Nokia to drive 5G adoption

- Technology - Aug 04, 2017

To meet the ever-growing interest in 5G, Finnish mobile phone giant Nokia is broadening its focus to multiple areas of early 5G mobility use cases. This includes enhanced mobile broadband and ultra-reliable low-latency communications.

Nokia will be pushing for accelerated 3GPP industry standardisation and building on early customer experiences with its Nokia 5G FIRST end-to-end solution, which was launched in February at Mobile World Congress.

China, Japan, the US, and South Korea are showing particular interest in 5G mobility applications, and Nokia will implement early 5G specifications, enhancing 5G FIRST with the 3GPP 5G Phase I protocol.
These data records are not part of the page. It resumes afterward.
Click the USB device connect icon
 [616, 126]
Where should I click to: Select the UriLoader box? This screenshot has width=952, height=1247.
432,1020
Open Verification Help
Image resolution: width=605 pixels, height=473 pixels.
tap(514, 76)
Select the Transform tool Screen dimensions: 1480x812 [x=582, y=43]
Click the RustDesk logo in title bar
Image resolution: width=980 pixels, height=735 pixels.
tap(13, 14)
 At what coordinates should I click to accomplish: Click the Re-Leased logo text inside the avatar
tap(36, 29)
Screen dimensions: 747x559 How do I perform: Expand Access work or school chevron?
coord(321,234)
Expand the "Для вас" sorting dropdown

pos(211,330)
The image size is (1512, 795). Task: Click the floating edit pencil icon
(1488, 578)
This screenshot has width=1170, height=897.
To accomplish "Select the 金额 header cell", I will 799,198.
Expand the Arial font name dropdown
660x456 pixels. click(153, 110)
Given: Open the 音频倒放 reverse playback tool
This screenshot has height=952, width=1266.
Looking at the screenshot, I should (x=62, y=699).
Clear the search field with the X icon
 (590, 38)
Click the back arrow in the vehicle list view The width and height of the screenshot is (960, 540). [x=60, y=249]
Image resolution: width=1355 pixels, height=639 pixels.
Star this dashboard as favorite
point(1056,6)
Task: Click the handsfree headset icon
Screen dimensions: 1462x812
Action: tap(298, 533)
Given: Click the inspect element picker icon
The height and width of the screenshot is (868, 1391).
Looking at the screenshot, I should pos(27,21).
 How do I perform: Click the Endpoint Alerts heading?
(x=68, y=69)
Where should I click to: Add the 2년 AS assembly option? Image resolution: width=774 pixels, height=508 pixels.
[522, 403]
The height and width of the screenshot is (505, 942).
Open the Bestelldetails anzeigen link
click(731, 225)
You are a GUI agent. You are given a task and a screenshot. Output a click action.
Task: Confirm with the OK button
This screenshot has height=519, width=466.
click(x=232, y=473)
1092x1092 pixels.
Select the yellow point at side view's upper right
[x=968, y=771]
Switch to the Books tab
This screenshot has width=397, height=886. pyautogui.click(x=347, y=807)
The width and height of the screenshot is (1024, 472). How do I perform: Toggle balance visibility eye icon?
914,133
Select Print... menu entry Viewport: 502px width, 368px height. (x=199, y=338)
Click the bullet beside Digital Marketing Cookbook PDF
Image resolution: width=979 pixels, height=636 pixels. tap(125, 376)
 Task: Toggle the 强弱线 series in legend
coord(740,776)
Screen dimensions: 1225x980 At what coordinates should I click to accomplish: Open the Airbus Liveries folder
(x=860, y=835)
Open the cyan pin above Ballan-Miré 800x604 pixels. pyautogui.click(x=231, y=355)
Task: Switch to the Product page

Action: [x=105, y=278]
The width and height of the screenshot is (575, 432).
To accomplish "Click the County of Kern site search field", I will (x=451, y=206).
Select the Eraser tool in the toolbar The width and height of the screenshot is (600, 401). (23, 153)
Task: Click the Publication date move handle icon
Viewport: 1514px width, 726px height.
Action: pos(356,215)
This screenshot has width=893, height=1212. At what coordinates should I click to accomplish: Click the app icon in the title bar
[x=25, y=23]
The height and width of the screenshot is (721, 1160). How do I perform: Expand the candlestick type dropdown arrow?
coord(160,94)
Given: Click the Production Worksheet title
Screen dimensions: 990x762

This 5G NR (New Radio) air interface standard, due for launch in early 2018, is designed to support a wide variety of 5G devices and services.

 

The company plans to use its forward-thinking implementation of 5G to be at the forefront of its evolution and expansion, driving the broader market adoption of 5G via both mobility and fixed applications. Nokia is building on extensive field expertise already gained with Nokia 5G FIRST, which has generated prized insights into areas such as:

  • Use of radio propagation in higher frequencies
  • Massive MIMO and beamforming
  • Integration with existing networks versus standalone implementations
  • The use of small cells in 5G deployments
  • The importance of cloud native core and cloud RAN technologies

 

Marc Rouanne, president of Mobile Networks at Nokia said: "There should be no doubt about the huge potential of 5G. Through 5G FIRST, Nokia is evolving its 5G strategy to drive the industry rapidly towards the adoption of standards-based commercial applications - as early as 2019. Doing so will require broad cross-industry support, and we call upon regulators and governments to free up and enable the use of spectrum at low-, mid- and high-frequency bands for trials.

“This will allow robust evaluation of 5G to take place, so that collectively, we can deliver one of the most important new technologies in history, one that will truly drive the Fourth Industrial Revolution."